购物篮分析 - Pandas数据分析实战训练营

第一章关联规则基础

1.1 什么是关联规则

关联规则是数据挖掘中用于发现数据项之间有趣关系的方法。最经典的应用场景就是购物篮分析，比如发现购买牛奶的顾客也倾向于购买面包。

频繁项集：在数据集中频繁出现的物品组合
支持度 (Support)：P(A ∩ B)，同时购买A和B的概率
置信度 (Confidence)：P(B|A)，购买A的顾客中也购买B的概率
提升度 (Lift)：衡量A和B的关联强度

💡 关联规则广泛应用于零售行业的商品推荐和货架摆放优化。

1.2 核心指标计算

让我们理解关联规则的核心指标：

# 支持度: P(A ∩ B) - 同时购买A和B的概率
support = len(A ∩ B) / total_transactions

# 置信度: P(B|A) - 购买A的顾客中也购买B的概率
confidence = len(A ∩ B) / len(A)

# 提升度: 衡量A和B的关联强度
lift = confidence / P(B)

第二章 Apriori算法

2.1 Apriori原理

Apriori算法是最经典的关联规则挖掘算法，其核心思想是：如果一个项集是频繁的，那么它的所有子集也是频繁的。
· · ·
## 练习要求:
• a. 根据购物篮分析一文，Apriori算法的核心思想是什么？
• b. 把数据行改写成编号列表，不要空行：从含有“Task: Select the Home icon in navigation bar”的那一行开始，到含有“click(77, 36)”的那一行为止，首尾两行都要列入。
下面的数据行与购物篮分析一文毫无关联。

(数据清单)
· · ·
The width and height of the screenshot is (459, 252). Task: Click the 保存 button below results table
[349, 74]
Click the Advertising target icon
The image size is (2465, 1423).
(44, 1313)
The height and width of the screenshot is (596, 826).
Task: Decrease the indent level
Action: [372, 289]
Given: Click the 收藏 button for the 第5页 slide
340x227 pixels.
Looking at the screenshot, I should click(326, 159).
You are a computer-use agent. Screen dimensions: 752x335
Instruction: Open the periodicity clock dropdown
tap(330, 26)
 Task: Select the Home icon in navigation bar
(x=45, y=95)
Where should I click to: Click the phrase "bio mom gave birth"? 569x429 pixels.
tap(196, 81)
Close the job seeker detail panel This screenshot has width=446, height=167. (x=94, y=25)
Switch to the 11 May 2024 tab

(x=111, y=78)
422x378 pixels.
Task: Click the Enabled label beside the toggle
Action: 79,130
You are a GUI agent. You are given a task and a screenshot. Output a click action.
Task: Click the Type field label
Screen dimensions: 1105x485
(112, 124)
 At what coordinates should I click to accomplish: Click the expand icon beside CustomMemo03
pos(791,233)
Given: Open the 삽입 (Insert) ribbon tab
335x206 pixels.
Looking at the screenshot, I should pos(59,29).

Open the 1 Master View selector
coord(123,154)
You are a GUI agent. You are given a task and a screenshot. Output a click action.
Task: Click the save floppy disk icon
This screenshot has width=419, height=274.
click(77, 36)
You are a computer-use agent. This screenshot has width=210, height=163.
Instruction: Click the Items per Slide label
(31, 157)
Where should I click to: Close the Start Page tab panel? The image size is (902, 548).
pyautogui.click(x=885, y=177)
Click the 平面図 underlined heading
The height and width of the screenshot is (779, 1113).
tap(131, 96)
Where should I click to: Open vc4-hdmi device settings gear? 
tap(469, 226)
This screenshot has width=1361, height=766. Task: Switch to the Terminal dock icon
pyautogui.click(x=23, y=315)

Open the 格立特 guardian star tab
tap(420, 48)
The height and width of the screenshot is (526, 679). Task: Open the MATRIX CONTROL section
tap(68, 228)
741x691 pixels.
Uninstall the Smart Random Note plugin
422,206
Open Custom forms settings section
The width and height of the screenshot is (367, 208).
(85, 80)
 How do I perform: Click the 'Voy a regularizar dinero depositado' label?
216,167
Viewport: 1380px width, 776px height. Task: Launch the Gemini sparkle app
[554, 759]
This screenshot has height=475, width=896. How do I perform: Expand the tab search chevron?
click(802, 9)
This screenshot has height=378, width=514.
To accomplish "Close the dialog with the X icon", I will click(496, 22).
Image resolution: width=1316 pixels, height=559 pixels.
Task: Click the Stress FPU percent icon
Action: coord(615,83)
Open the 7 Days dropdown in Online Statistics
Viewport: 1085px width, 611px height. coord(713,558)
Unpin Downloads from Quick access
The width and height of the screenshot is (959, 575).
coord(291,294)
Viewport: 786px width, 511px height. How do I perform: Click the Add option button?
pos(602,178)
· · ·
## 参考答案:
• a. 如果一个项集是频繁的，那么它的所有子集也是频繁的。

• b.
1.  Task: Select the Home icon in navigation bar
2. (x=45, y=95)
3. Where should I click to: Click the phrase "bio mom gave birth"? 569x429 pixels.
4. tap(196, 81)
5. Close the job seeker detail panel This screenshot has width=446, height=167. (x=94, y=25)
6. Switch to the 11 May 2024 tab
7. (x=111, y=78)
8. 422x378 pixels.
9. Task: Click the Enabled label beside the toggle
10. Action: 79,130
11. You are a GUI agent. You are given a task and a screenshot. Output a click action.
12. Task: Click the Type field label
13. Screen dimensions: 1105x485
14. (112, 124)
15.  At what coordinates should I click to accomplish: Click the expand icon beside CustomMemo03
16. pos(791,233)
17. Given: Open the 삽입 (Insert) ribbon tab
18. 335x206 pixels.
19. Looking at the screenshot, I should pos(59,29).
20. Open the 1 Master View selector
21. coord(123,154)
22. You are a GUI agent. You are given a task and a screenshot. Output a click action.
23. Task: Click the save floppy disk icon
24. This screenshot has width=419, height=274.
25. click(77, 36)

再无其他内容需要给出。